◆ Consignes
• a. D'après l'extrait, quel film la vie de recluse rappelle-t-elle à la personne qui parle ?
• b. Relevez toutes les informations fournies par la référence de l'extrait qui commence par « MURAKAMI Haruki ».
• c. Dites si chaque affirmation s'accorde avec l'extrait, en citant les mots qui tranchent.
(i) Garcia Marquez jugeait nécessaire de distinguer les vivants et les morts.
(ii) La rigidité du mur varie selon la situation et selon l'adversaire.
(iii) Quelqu'un pourchasse la personne qui vit en recluse.

◆ Texte extrait
________

L'écrivain colombien Garcia Marquez n'estimait pas nécessaire la distinction entre les vivants et les morts. Qu'est-ce qui était réel et qu'est-ce qui était irréel ? Ou plutôt, y avait-il vraiment dans ce monde quelque chose qui séparait le réel de l'irréel ?
Je pense que ce mur pouvait exister. Non, il existe, sans aucun doute. Mais il s'agit d'un mur de totale incertitude. Selon la situation et selon l'adversaire, sa rigidité change constamment. Sa forme change. A l'instar d'un être vivant.

MURAKAMI Haruki, La cité aux murs incertains, ed. Belfond, deuxième partie, chapitre 61


5.4.25

Murs incertains (37) : recluse

"

"Je peux faire de petits achats en ligne et me faire livrer et me faire livrer ce dont j'ai besoin pour le café. Ici, dans la rue commerçante, je trouve de quoi pourvoir à mes besoins du quotidien, ce qui m'évite de sortir souvent. Cette vie de recluse me rappelle le film tiré du Journal d'Anne Franck, celle qui vivait dans sa cachette à Amsterdam. Plafond bas et petite fenêtre...
- Mais personne ne vous pourchasse et vous n'êtes pas obligée de vous cacher. Vous vivez une vie que vous avez choisie.
-Oui, mais pour qui loge dans un si petit espace et dont les seuls allers-retours se font entre le rez-de-chaussée et le premier étage surgit inévitablement l'illusion d'être poursuivi obstinément par quelqu'un ou quelque chose, et de vivre en se cachant d'un danger imminent. "

________

◆ Jeu de données

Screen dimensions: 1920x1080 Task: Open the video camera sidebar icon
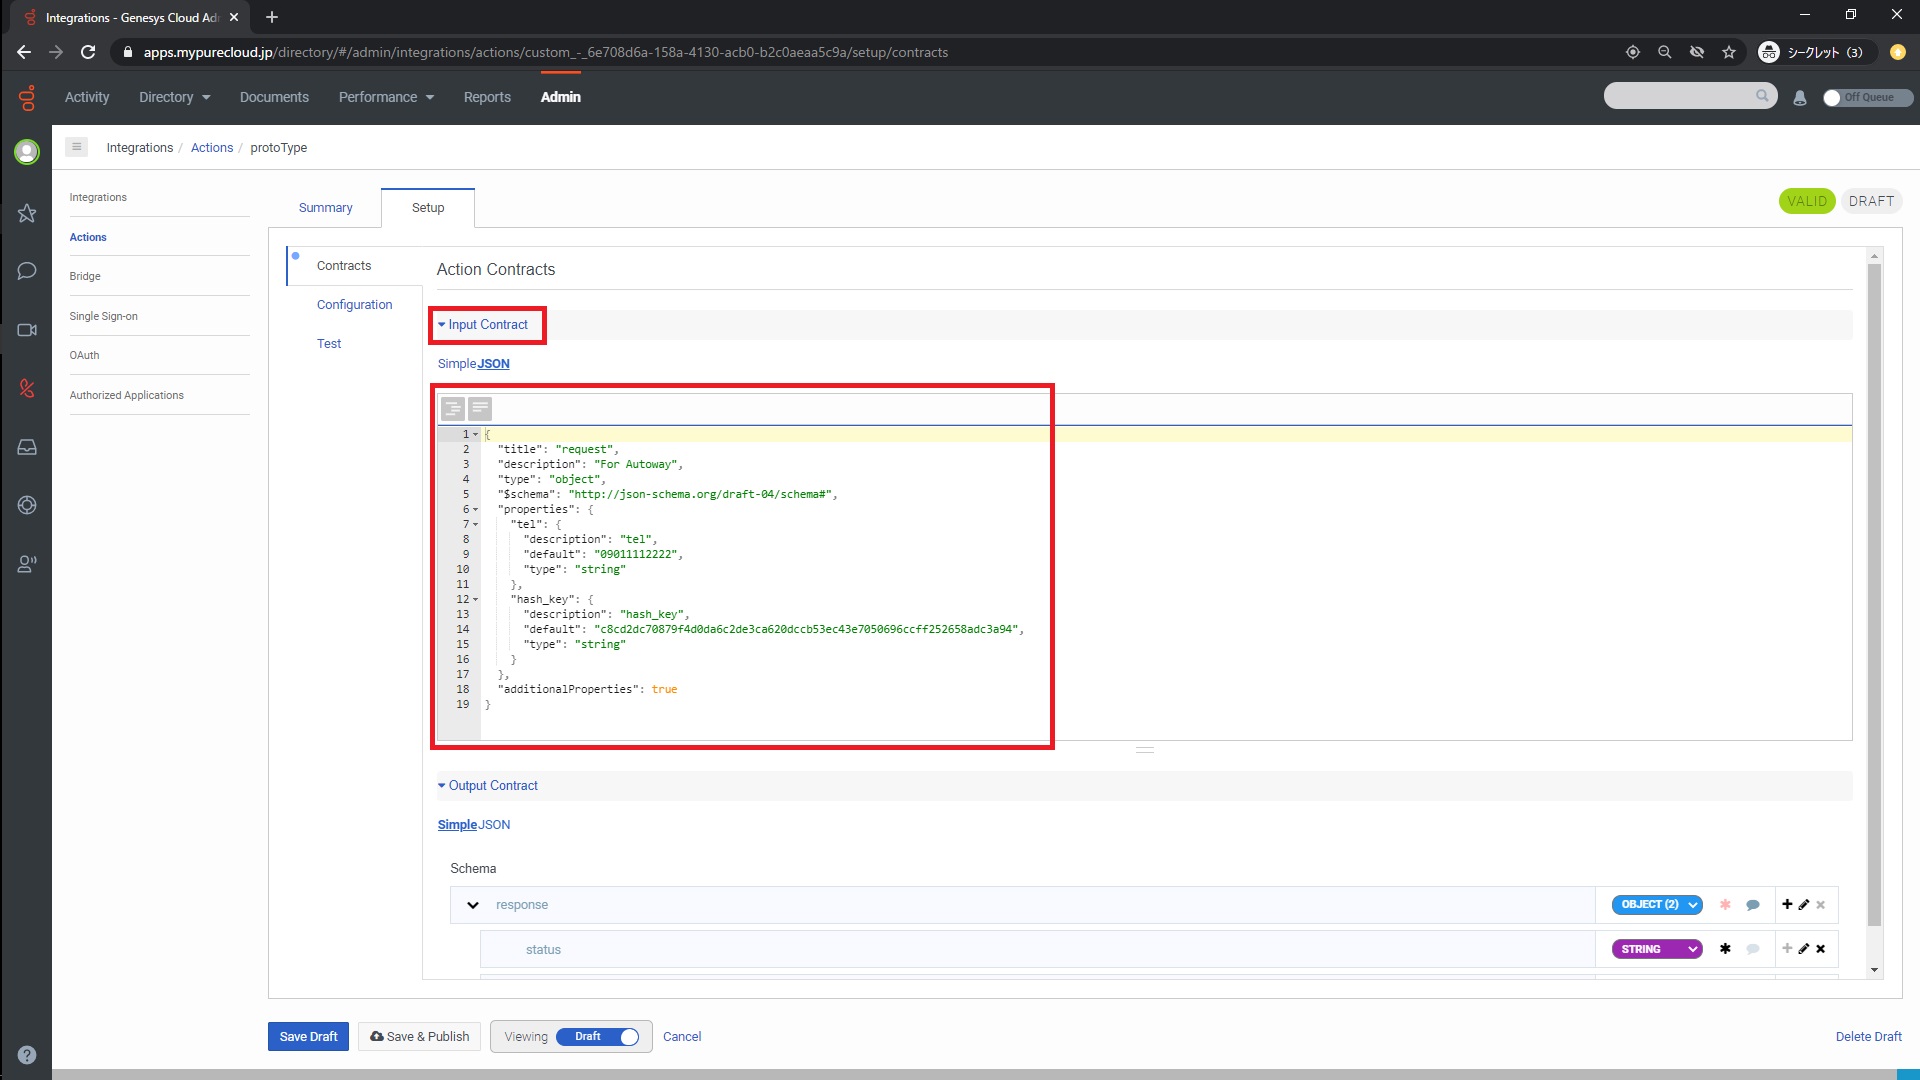click(27, 330)
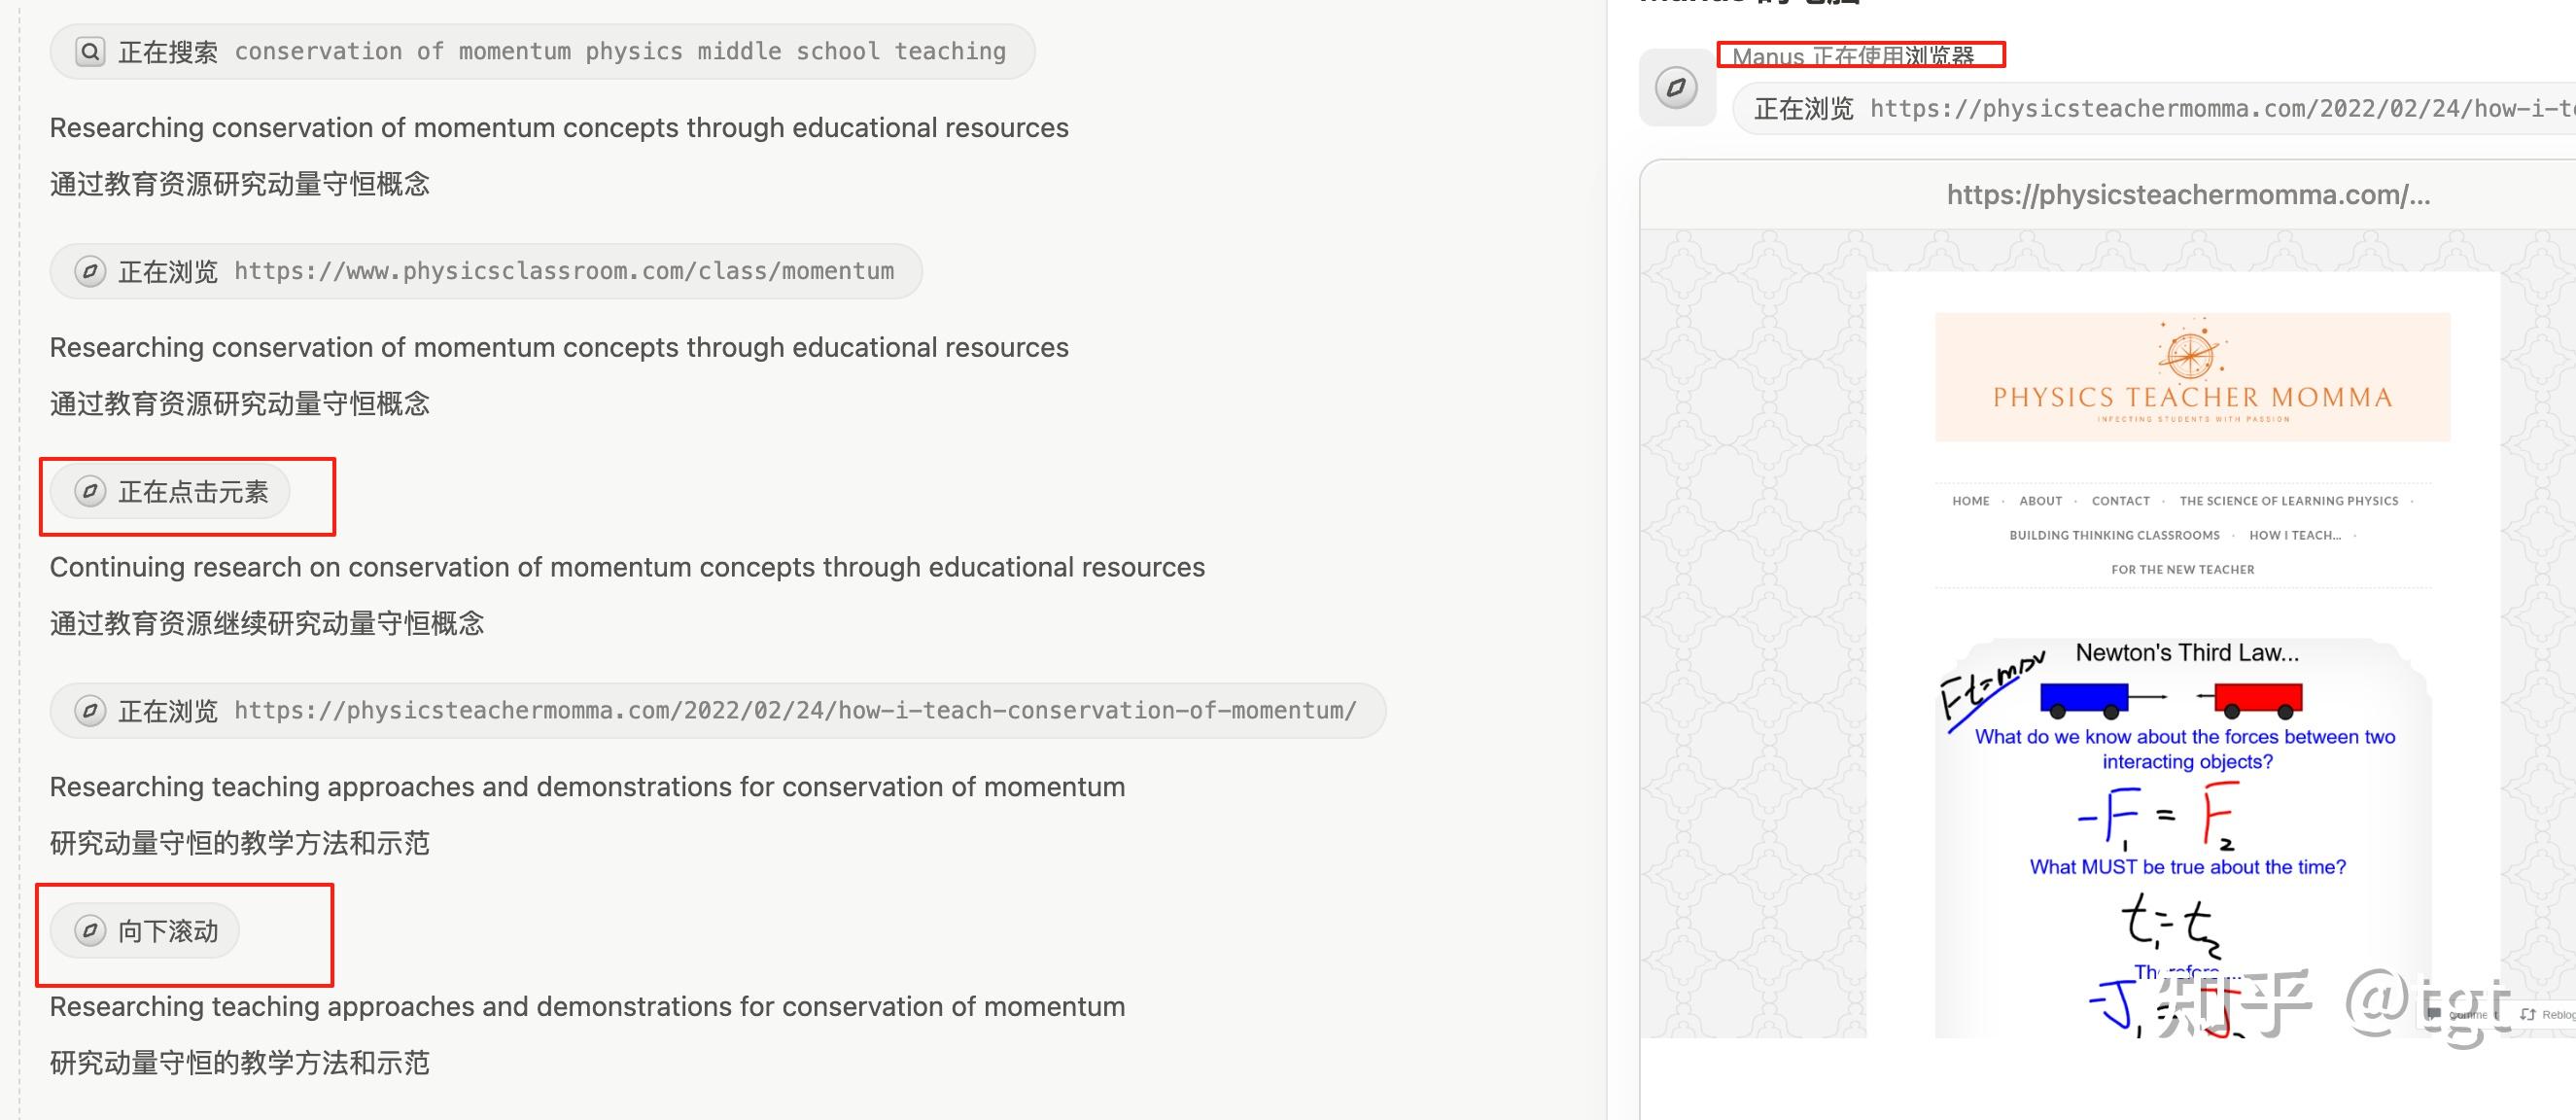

________

◆ Réponses par tâche
• a. Le film tiré du Journal d'Anne Franck.

• b.
- Auteur : MURAKAMI Haruki
- Titre : La cité aux murs incertains
- Éditeur : Belfond
- Partie : deuxième partie
- Chapitre : 61

• c.
(i) Non : « n'estimait pas nécessaire la distinction entre les vivants et les morts ».
(ii) Oui : « Selon la situation et selon l'adversaire, sa rigidité change constamment. »
(iii) Non : « Mais personne ne vous pourchasse ».